Here we present commands used in the following paper:

Abstract: The monitoring and assessment of data quality is an essential step in the acquisition and analysis of functional MRI (fMRI) data. Ideally data quality monitoring is performed while the data are being acquired and the subject is still in the MRI scanner so that any errors can be caught early and addressed. It is also important to perform data quality assessments at multiple points in the processing pipeline. This is particularly true when analyzing datasets with large numbers of subjects, coming from multiple investigators and/or institutions. These quality control procedures should monitor not only the quality of the original and processed data, but also the accuracy and consistency of acquisition parameters. Between-site differences in acquisition parameters can guide the choice of certain processing steps (e.g., resampling from oblique orientations, spatial smoothing). Various quality control metrics can determine what subjects to exclude from the group analyses, and can also guide additional processing steps that may be necessary. This paper describes a combination of qualitative and quantitative assessments to determine the quality of fMRI data. Processing is performed using the AFNI data analysis package. Qualitative assessments include visual inspection of the structural T1-weighted and fMRI echo-planar images, functional connectivity maps, functional connectivity strength, and temporal signal-to-noise maps concatenated from all subjects into a movie format. Quantitative metrics include the acquisition parameters, statistics about the level of subject motion, temporal signal-to-noise ratio, smoothness of the data, and the average functional connectivity strength. These measures are evaluated at different steps in the processing pipeline to catch gross abnormalities in the data, and to determine deviations in acquisition parameters, the alignment to template space, the level of head motion, and other sources of noise. We also evaluate the effect of different quantitative QC cutoffs, specifically the motion censoring threshold, and the impact of bandpass filtering. These qualitative and quantitative metrics can then provide information about what subjects to exclude and what subjects to examine more closely in the analysis of large datasets.

Study keywords:

artifacts; connectivity; fMRI; motion; quality control

Main programs: 3dWarp, 3dSkullStrip, @SSwarper, 3dTshift, 3dcalc, align_epi_anat.py, 3dNwarpApply, 3dAllineate, 1dnorm, 1d_tool.py, 1deval, 3dROIstats, 3dTstat, 3dDeconvolve, 3dhistog, 3dTcorr1D

Download scripts

Github page:
See this GitHub page for full descriptions and downloads of codes and supplementary text files:

... or copy+paste the following in a terminal:

git clone https://github.com/rbirn/OpenQC.git

Note: This work was one of several contributed to the following Frontiers Research Topic project, described here:

  • Taylor PA, Etzel JA, Glen D, Reynolds RC (2022).
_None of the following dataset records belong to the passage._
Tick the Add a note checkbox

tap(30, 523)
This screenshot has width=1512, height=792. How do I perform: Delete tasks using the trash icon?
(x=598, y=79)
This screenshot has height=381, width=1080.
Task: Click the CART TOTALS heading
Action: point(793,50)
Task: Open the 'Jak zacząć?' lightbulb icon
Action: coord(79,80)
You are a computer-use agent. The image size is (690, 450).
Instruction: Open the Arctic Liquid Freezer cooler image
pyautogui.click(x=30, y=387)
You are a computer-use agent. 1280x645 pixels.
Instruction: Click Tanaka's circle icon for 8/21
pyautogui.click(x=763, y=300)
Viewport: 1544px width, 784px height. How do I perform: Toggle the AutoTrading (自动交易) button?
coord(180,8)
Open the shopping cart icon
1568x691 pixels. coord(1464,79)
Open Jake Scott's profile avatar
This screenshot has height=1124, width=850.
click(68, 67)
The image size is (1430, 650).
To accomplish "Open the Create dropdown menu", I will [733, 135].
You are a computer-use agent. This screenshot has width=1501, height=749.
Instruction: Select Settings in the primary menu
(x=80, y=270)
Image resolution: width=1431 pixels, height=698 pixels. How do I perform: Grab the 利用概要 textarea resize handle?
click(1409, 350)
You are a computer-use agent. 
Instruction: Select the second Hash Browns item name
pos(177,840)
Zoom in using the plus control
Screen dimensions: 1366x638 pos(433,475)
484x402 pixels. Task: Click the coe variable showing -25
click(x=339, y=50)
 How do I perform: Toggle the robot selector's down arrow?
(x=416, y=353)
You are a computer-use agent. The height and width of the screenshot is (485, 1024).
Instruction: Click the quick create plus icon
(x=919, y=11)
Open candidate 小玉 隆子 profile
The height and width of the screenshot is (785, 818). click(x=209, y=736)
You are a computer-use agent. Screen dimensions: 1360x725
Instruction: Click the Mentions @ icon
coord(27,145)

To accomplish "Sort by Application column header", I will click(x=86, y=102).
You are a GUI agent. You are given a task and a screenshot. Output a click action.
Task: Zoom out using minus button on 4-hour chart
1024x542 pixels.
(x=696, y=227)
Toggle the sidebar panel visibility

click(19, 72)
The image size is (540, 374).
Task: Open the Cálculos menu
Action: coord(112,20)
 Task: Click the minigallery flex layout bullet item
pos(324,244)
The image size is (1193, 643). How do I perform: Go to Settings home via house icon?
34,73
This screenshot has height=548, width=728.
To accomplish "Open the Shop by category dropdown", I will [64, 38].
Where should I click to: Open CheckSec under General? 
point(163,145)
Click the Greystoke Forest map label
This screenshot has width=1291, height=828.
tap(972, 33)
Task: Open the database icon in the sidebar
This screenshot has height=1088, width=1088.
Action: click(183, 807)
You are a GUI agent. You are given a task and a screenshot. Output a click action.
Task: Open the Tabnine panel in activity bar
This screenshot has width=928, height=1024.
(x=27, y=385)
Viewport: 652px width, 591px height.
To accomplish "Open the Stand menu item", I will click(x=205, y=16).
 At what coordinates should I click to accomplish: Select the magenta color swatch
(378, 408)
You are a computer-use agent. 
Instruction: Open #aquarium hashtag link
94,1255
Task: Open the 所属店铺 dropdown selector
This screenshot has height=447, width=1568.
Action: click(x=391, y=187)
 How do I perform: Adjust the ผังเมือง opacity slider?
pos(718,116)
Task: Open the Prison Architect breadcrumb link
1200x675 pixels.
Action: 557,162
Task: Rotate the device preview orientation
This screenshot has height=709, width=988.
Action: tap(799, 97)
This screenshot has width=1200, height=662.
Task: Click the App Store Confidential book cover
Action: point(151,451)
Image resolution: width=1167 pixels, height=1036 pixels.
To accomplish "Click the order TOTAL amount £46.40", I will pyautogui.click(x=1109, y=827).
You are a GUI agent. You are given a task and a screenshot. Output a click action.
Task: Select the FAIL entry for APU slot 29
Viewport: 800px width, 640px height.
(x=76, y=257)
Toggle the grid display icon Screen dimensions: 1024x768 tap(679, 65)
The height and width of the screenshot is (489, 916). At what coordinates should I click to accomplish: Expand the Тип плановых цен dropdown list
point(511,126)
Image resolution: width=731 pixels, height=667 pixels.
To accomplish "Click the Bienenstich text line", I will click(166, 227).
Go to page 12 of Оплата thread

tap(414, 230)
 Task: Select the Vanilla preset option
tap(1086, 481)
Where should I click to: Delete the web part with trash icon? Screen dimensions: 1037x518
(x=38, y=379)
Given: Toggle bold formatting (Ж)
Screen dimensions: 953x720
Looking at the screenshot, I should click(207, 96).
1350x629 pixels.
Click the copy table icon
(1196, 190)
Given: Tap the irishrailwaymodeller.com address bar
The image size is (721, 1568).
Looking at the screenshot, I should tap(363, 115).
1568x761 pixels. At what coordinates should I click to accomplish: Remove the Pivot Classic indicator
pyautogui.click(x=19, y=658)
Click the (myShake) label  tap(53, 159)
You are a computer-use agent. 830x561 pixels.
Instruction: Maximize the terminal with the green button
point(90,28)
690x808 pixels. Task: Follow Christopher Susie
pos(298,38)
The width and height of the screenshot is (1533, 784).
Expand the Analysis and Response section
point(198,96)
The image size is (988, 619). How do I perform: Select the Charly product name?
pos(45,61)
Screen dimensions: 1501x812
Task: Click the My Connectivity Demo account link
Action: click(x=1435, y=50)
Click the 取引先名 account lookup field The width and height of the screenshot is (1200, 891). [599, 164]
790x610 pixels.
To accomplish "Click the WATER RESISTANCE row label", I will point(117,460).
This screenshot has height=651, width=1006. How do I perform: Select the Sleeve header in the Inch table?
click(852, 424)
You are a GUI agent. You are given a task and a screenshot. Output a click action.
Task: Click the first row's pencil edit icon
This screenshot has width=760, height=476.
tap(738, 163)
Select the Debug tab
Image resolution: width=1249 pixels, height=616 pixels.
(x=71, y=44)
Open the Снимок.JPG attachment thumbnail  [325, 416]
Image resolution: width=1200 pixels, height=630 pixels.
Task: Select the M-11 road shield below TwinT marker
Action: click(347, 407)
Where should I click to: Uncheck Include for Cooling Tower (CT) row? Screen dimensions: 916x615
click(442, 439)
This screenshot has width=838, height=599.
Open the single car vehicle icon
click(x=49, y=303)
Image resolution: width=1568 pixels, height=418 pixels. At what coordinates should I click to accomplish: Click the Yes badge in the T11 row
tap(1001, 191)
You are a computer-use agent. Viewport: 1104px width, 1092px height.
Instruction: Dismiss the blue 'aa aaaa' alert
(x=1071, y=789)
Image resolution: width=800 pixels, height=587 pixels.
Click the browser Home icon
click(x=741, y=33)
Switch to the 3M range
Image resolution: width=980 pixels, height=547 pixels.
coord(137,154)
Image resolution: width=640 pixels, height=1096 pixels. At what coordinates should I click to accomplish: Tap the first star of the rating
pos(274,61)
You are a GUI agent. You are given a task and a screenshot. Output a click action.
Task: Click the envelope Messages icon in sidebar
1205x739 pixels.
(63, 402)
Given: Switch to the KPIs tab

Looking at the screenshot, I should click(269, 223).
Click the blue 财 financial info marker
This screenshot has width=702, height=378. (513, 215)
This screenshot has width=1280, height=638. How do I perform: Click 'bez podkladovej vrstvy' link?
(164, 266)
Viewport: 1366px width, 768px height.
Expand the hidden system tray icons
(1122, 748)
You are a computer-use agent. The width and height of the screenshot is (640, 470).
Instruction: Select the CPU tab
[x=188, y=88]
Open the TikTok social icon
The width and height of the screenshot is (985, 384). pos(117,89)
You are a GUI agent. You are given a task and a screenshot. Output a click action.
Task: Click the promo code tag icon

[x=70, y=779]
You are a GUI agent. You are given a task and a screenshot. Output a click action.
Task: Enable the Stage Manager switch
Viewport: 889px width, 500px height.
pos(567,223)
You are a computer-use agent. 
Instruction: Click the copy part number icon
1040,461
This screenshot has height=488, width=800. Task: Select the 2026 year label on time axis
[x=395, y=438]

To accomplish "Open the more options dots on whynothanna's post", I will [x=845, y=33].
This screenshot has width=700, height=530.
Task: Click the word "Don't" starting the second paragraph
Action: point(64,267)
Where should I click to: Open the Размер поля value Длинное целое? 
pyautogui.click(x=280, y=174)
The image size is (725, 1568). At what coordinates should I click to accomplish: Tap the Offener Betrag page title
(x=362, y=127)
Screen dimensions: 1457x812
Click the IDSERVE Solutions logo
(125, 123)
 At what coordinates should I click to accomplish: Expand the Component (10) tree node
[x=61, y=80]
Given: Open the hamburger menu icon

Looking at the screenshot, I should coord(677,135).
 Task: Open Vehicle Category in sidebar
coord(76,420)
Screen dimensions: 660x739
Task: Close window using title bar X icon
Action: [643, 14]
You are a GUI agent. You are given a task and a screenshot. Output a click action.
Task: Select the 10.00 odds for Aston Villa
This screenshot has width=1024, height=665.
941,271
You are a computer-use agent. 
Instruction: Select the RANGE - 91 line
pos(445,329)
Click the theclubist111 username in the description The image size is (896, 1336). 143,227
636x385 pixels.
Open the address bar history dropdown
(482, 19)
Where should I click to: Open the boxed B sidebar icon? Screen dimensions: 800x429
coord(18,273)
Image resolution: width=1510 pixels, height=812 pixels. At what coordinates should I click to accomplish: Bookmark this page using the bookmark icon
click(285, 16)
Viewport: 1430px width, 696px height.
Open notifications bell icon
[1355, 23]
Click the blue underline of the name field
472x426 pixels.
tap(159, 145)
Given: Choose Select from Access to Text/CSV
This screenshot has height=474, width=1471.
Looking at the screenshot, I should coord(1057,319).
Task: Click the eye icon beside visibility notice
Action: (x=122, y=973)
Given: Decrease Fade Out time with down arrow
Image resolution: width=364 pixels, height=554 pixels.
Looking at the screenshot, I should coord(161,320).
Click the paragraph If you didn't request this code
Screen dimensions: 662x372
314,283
Demonstrating Quality Control (QC) Procedures in fMRI.

The datasets analyzed within it are publicly available and located here:

  • Taylor PA, Etzel JA, Glen D, Reynolds RC, Moraczewski D, Basavaraj A (2022). FMRI Open QC Project. DOI 10.17605/OSF.IO/QAESM

View scripts

Because there are so many scripts for this project, we recommend downloading the full set from the github pages, above. There are helpful supplemental notes there, as well.

doProc_OpenQC_share.csh

Full processing (through regression modeling) of a resting state FMRI session for a single subject using AFNI programs separately (not via afni_proc.py).

https://github.com/rbirn/OpenQC/blob/main/doProc_OpenQC_share.csh

doQC_group_stats_share.csh

Calculate and tabulate some statistics about quality control metrics across a group so subjects.